▶ Problem statement:
Return the data below exactly as it appears, from the line containing "[turista-header-home-1] (702, 658)" through the line containing "MENU (30, 48)", with both of those lines included.

[Items stored from a collection]
################

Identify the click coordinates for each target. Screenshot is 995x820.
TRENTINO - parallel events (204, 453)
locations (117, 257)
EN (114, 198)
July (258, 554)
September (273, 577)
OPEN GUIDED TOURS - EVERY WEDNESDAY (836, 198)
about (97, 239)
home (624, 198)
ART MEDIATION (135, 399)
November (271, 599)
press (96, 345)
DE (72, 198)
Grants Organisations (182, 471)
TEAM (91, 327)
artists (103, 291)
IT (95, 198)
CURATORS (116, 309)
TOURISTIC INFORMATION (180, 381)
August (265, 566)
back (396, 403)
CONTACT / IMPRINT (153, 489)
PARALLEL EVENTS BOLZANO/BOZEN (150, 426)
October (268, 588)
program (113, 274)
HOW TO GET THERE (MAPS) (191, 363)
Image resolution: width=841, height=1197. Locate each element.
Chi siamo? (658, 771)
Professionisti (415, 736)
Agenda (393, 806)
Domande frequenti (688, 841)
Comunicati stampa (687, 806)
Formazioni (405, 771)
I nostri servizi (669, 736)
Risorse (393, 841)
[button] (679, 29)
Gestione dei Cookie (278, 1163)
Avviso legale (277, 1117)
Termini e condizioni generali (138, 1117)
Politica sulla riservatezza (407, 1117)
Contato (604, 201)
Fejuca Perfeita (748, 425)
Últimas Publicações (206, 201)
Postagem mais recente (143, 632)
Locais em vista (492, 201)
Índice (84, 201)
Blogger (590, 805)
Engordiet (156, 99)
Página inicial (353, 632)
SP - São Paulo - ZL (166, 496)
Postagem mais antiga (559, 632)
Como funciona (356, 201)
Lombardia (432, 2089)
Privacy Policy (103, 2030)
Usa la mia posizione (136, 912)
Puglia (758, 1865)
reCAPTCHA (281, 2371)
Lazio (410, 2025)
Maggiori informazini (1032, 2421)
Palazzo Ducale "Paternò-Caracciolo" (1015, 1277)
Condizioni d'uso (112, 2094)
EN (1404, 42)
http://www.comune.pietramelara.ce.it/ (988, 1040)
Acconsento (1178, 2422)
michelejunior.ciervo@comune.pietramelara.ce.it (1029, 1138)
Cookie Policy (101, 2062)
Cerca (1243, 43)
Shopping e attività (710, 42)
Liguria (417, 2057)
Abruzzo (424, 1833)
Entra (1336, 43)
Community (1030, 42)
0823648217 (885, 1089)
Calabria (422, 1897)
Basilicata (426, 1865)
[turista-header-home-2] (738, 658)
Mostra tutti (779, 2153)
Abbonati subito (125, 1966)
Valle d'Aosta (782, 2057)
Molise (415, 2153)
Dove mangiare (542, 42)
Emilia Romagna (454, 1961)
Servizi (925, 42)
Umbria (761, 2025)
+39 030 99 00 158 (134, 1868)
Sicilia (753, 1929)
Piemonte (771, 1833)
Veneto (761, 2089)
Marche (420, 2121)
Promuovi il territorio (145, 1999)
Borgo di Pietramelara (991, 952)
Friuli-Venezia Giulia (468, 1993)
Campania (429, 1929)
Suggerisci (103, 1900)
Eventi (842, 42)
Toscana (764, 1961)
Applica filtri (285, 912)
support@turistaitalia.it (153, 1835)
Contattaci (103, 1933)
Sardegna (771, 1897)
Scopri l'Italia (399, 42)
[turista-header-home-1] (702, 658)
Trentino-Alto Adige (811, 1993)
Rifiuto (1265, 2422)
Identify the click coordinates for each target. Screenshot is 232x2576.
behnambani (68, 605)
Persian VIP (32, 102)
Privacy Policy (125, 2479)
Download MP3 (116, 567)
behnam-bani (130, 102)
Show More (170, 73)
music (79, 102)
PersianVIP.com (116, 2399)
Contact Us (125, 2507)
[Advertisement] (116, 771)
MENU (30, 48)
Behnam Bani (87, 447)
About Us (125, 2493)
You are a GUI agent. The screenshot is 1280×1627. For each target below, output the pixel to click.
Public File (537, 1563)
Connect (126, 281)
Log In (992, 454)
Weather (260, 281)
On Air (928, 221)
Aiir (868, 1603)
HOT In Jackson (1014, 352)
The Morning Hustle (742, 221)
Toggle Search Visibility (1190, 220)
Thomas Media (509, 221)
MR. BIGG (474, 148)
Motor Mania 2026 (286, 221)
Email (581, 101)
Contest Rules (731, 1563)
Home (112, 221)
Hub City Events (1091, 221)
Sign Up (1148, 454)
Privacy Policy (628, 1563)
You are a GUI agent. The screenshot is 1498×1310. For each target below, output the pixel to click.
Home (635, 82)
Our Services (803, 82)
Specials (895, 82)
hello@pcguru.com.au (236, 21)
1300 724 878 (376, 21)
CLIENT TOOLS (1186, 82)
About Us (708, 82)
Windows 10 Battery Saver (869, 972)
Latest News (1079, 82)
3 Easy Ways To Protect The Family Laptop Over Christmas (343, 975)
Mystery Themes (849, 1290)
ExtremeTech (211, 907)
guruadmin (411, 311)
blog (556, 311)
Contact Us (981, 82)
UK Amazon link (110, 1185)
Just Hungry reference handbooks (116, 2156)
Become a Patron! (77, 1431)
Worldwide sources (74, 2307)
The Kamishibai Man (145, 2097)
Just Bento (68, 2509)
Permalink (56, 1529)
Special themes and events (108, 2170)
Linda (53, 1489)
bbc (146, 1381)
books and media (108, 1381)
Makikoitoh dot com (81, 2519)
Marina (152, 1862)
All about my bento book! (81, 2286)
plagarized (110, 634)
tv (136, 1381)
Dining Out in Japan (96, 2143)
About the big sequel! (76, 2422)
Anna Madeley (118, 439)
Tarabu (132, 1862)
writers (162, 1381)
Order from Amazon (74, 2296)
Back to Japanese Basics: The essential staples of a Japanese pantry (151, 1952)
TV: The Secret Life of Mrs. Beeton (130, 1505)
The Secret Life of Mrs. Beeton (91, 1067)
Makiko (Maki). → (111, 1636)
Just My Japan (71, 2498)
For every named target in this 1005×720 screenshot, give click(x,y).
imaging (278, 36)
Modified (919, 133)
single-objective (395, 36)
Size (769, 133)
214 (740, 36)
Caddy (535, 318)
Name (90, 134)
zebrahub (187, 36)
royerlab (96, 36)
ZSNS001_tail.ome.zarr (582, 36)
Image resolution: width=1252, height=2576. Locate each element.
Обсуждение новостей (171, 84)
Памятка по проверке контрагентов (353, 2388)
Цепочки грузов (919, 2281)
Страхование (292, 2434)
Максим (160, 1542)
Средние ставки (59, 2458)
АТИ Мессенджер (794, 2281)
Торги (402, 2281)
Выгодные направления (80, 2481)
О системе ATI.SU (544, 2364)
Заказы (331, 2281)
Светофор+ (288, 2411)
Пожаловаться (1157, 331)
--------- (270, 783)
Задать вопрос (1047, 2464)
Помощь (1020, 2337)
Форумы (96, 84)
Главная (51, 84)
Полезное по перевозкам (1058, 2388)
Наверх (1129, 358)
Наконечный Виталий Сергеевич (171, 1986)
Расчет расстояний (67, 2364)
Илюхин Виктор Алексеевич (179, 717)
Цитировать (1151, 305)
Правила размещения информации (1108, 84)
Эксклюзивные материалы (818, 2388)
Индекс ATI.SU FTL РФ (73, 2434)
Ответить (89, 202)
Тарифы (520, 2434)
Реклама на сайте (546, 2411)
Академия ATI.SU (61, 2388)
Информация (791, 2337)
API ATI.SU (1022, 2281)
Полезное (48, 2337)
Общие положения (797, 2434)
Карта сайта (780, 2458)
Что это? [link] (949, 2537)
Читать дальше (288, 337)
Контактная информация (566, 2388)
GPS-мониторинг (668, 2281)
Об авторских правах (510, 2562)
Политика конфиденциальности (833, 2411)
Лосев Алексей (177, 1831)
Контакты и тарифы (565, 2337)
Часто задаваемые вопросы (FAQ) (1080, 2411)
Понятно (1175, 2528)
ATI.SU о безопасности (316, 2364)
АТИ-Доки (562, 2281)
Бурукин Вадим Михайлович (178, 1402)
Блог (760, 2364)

################

▶ Expected answer:
[turista-header-home-1] (702, 658)
Trentino-Alto Adige (811, 1993)
Rifiuto (1265, 2422)
Identify the click coordinates for each target. Screenshot is 232x2576.
behnambani (68, 605)
Persian VIP (32, 102)
Privacy Policy (125, 2479)
Download MP3 (116, 567)
behnam-bani (130, 102)
Show More (170, 73)
music (79, 102)
PersianVIP.com (116, 2399)
Contact Us (125, 2507)
[Advertisement] (116, 771)
MENU (30, 48)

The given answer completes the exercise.